I was looking how to optimise FFTs for high sample rates, both DFT delta techniques but also FFT with larger radix. You can decompose the FFT in both the time and frequency domain into slices for processing which means it's very adaptable in terms of processing.

In the end the FFT is more a bandwidth limited operation (the maths functions are relatively simple). The RPI and RPI compute is low memory bandwidth - 0.6GB/sec - whereas the Intel i7 is in the order 30GB/sec. However that got me looking into what options of compute modules you can now get. There's i7 embedded and Intel make a "compute module" which is really a computer in a metal block with pin outs from the south bridge to USB/Network/HD etc. It's not really a compute module..
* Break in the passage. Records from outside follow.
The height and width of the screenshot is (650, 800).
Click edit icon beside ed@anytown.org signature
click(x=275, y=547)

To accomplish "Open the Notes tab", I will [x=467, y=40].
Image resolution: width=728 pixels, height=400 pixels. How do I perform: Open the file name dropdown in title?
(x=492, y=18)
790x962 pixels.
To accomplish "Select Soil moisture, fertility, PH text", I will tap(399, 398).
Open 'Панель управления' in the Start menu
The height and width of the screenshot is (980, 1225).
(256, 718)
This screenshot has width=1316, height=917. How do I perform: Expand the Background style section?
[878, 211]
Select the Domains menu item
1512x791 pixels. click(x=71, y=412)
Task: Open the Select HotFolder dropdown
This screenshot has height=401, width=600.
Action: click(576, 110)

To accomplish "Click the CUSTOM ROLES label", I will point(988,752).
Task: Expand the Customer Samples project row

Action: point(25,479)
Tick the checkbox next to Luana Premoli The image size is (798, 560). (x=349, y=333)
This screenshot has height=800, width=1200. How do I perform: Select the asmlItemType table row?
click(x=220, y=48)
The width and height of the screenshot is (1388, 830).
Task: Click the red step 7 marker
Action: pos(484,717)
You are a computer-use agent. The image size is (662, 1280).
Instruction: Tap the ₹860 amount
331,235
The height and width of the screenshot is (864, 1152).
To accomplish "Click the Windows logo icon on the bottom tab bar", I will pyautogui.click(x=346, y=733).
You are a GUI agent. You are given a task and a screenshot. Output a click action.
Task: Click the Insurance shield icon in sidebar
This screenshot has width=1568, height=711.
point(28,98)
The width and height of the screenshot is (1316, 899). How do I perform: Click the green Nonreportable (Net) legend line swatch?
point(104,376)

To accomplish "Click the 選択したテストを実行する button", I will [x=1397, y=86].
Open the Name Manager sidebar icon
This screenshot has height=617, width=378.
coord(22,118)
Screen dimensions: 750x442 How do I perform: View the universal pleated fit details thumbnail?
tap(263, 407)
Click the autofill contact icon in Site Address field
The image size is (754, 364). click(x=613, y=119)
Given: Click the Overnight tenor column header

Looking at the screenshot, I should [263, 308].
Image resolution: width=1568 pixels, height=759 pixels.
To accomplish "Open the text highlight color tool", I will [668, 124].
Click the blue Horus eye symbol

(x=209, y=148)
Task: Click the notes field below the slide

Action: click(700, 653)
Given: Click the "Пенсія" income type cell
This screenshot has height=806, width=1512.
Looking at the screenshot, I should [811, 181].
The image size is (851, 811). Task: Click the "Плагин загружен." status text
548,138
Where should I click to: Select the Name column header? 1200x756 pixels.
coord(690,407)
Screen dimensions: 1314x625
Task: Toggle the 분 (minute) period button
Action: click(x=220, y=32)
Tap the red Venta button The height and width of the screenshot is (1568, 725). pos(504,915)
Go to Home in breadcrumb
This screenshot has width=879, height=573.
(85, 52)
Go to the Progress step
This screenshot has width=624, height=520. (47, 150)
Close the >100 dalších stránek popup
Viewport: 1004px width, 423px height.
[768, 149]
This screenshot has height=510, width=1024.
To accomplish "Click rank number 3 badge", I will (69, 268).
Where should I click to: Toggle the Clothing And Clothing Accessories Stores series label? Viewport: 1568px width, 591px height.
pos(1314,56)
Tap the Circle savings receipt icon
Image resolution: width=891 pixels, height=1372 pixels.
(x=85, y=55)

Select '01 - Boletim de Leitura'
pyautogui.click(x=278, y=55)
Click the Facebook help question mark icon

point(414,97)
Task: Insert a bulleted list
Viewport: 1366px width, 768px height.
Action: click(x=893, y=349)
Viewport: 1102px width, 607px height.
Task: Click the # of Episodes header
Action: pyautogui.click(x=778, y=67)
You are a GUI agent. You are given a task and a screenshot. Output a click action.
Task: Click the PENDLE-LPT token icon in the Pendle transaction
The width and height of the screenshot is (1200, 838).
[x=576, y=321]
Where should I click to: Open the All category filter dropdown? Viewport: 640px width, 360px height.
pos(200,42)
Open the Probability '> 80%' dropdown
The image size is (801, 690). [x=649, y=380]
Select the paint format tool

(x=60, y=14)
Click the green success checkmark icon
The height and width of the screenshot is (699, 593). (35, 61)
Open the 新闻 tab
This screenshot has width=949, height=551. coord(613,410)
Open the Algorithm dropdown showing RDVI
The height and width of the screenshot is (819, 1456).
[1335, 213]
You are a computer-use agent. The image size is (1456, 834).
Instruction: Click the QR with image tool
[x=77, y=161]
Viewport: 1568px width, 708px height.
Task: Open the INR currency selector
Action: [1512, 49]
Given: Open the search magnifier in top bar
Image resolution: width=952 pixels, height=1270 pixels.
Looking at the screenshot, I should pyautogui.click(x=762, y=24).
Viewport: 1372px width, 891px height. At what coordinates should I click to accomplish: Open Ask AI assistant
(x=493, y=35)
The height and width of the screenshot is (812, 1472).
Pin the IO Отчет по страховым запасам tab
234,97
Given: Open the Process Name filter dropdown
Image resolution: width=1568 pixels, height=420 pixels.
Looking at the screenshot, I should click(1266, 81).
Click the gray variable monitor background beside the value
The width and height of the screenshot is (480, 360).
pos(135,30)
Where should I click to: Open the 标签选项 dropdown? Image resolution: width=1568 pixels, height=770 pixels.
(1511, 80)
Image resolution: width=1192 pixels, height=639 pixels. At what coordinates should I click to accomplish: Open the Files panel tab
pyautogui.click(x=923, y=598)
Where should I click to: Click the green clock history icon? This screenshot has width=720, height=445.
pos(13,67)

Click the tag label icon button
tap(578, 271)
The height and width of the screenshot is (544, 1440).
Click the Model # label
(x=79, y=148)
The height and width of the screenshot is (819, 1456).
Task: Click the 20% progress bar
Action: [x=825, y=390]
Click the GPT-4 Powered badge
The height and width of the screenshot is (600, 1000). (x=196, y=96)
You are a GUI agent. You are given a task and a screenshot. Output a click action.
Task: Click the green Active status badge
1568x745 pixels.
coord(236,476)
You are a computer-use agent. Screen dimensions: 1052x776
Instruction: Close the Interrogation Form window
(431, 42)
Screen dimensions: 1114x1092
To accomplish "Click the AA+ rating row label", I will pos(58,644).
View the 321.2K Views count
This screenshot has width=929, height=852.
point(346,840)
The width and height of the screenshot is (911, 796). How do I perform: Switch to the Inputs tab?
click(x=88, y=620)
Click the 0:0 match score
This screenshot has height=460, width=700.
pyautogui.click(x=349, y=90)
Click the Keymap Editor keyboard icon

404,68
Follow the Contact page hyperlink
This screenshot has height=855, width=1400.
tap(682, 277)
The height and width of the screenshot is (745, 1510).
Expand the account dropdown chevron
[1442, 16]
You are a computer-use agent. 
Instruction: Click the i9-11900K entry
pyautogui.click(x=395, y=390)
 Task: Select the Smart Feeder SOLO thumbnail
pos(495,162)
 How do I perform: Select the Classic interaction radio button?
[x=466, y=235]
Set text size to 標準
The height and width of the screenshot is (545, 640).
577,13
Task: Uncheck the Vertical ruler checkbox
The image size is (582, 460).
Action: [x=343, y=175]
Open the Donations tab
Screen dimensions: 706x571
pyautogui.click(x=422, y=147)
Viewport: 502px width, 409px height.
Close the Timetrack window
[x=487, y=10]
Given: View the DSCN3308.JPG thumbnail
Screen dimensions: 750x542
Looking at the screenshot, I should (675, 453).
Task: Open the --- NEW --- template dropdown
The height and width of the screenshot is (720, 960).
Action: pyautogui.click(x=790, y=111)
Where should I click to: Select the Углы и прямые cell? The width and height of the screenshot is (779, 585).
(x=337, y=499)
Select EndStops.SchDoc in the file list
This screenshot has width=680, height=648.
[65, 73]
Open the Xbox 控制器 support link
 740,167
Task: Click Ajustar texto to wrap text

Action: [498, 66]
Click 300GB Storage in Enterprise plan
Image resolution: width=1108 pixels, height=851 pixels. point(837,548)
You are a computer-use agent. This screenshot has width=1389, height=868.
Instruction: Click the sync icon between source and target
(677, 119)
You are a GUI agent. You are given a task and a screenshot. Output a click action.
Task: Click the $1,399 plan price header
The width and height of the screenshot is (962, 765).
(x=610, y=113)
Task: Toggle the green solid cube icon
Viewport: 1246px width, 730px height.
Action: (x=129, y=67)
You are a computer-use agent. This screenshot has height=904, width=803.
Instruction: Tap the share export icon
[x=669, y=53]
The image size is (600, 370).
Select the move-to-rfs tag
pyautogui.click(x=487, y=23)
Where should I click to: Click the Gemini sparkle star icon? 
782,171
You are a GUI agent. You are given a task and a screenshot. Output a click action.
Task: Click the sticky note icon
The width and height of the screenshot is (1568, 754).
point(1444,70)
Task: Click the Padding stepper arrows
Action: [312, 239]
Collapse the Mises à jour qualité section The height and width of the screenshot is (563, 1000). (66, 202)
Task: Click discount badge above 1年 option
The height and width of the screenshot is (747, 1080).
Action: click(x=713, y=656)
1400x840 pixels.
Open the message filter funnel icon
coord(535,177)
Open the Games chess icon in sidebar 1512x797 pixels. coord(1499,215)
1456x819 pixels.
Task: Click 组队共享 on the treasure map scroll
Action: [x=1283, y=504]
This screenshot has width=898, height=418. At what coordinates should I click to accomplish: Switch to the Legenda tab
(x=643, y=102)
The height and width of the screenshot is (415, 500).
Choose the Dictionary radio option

Now interestingly nVidia also make a compute module. It's a hard core compute module (yay) and as such has essentially a GPU with 512 parallel processors (ie fragment or "compute" shaders) but this is the good bit - it's baby model "Jenson Nano" has a respectable 25.6GB/sec memory band with and 472GFlops processing performance.. but ... and this is the interesting bit.. the AGX model has 136.5GB/sec memory performance (227x the RPi) and a heafty 32TFlops (ie 32,000GFlops). That is one mean device and something that could/should make a massive leap in the FFT performance.. The AGX starts at 7GB at $675. Which compared to graphics cards is quite low..

It wouldn't be realtime as such given the OS and the drivers wouldn't be realtime. However it would absolutely fly creating FFTs - with a performance 4.5x the i7 and more cores (GPU style) it's performance is likely to be 4x an i7.